RECORDED INFORMATION.
◆ ◆ ◆ ◆ ◆ ◆ ◆

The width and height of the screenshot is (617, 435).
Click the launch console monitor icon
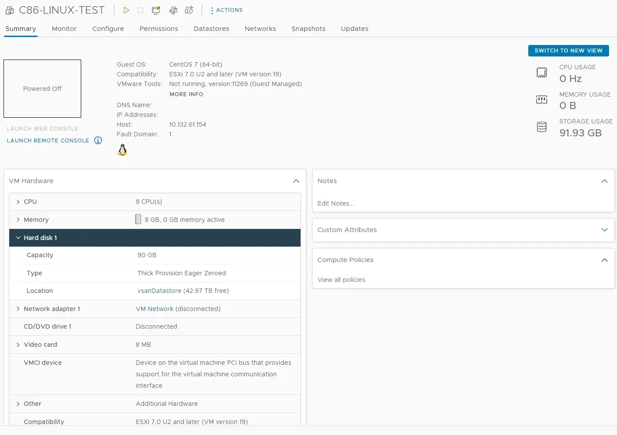click(156, 10)
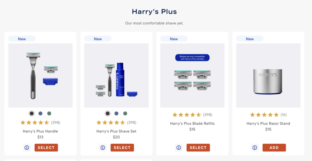
Task: Choose green color for Harry's Plus Handle
Action: 49,114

◆ ◆ ◆ ◆ ◆ ◆ ◆

Restate each entry word for word; pictures stay out of the copy.

The width and height of the screenshot is (617, 435).
Click the launch console monitor icon
click(156, 10)
Task: Choose green color for Harry's Plus Handle
Action: 49,114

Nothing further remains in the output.